* **Brief**:
Which of the lines below contain the string "coordinates"? Gather every such line and copy each one out in full.
★ ★ ★
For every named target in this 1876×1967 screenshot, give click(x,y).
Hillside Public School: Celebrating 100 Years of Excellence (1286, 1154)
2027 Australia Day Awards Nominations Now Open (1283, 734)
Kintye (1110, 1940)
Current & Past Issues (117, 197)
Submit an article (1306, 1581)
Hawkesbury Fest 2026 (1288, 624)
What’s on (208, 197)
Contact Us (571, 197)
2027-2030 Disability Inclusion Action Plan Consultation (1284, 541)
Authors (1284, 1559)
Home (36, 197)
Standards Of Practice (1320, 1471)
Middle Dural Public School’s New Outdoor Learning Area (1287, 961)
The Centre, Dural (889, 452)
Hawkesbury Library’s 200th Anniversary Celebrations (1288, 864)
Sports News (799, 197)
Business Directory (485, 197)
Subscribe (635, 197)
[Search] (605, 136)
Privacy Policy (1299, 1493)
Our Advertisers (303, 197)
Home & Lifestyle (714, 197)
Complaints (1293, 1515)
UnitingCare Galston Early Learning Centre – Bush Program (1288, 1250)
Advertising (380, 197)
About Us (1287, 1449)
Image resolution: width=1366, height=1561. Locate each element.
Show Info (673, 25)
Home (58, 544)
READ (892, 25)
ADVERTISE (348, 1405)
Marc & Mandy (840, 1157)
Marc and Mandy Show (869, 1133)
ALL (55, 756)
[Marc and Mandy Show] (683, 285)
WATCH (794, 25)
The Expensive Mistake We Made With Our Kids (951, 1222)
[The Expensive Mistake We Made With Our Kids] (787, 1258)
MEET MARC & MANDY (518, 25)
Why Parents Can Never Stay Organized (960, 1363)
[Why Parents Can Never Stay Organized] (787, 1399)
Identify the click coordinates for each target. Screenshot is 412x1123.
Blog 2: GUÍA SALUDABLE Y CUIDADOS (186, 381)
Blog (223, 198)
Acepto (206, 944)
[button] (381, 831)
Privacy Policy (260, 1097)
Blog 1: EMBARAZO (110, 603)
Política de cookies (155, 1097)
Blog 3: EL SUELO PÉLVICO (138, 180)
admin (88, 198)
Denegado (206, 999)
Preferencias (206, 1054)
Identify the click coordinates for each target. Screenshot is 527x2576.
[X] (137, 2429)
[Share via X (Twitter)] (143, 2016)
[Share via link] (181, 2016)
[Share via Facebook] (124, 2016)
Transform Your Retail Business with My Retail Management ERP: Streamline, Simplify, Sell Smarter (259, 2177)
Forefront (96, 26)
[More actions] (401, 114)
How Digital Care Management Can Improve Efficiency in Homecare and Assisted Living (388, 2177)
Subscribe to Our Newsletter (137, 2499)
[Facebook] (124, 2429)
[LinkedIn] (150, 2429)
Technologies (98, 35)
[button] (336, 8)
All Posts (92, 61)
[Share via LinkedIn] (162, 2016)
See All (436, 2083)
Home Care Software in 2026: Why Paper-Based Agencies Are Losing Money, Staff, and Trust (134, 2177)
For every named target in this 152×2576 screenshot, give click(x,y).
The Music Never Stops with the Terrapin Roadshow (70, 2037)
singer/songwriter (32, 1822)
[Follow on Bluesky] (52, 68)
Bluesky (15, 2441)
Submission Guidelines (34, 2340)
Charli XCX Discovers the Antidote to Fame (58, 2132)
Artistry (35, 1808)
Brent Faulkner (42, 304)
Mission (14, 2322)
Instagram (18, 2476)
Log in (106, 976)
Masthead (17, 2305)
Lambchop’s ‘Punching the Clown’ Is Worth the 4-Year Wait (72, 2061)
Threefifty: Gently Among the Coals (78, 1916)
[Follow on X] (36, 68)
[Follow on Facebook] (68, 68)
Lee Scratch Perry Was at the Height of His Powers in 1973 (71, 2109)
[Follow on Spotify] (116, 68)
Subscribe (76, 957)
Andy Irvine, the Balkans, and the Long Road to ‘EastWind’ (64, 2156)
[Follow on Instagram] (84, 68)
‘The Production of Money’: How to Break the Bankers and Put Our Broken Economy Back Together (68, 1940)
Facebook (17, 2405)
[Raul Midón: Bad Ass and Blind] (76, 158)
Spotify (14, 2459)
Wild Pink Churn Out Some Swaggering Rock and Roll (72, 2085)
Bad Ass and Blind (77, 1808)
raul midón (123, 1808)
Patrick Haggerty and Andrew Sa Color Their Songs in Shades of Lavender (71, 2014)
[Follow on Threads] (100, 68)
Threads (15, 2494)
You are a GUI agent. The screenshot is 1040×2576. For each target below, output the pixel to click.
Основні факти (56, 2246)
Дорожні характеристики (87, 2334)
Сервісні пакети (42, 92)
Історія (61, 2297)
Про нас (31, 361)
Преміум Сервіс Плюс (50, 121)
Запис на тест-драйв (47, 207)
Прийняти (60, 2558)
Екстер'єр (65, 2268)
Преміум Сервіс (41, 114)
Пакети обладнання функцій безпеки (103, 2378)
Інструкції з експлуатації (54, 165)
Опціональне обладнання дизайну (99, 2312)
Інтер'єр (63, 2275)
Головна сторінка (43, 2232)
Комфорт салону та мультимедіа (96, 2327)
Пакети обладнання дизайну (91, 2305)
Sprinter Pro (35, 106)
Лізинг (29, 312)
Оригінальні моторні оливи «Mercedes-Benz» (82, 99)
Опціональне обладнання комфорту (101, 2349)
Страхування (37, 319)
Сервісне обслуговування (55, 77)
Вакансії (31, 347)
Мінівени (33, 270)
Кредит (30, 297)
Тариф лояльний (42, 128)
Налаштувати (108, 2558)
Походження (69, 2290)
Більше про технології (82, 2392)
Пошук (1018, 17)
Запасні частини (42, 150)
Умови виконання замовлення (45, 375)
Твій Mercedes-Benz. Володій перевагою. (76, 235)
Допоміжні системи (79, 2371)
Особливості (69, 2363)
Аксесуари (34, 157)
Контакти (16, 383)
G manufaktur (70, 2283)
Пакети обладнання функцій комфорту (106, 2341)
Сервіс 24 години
★ ★ ★
* **Solution for this exercise**:
Identify the click coordinates for each target. Screenshot is 412x1123.
Identify the click coordinates for each target. Screenshot is 527x2576.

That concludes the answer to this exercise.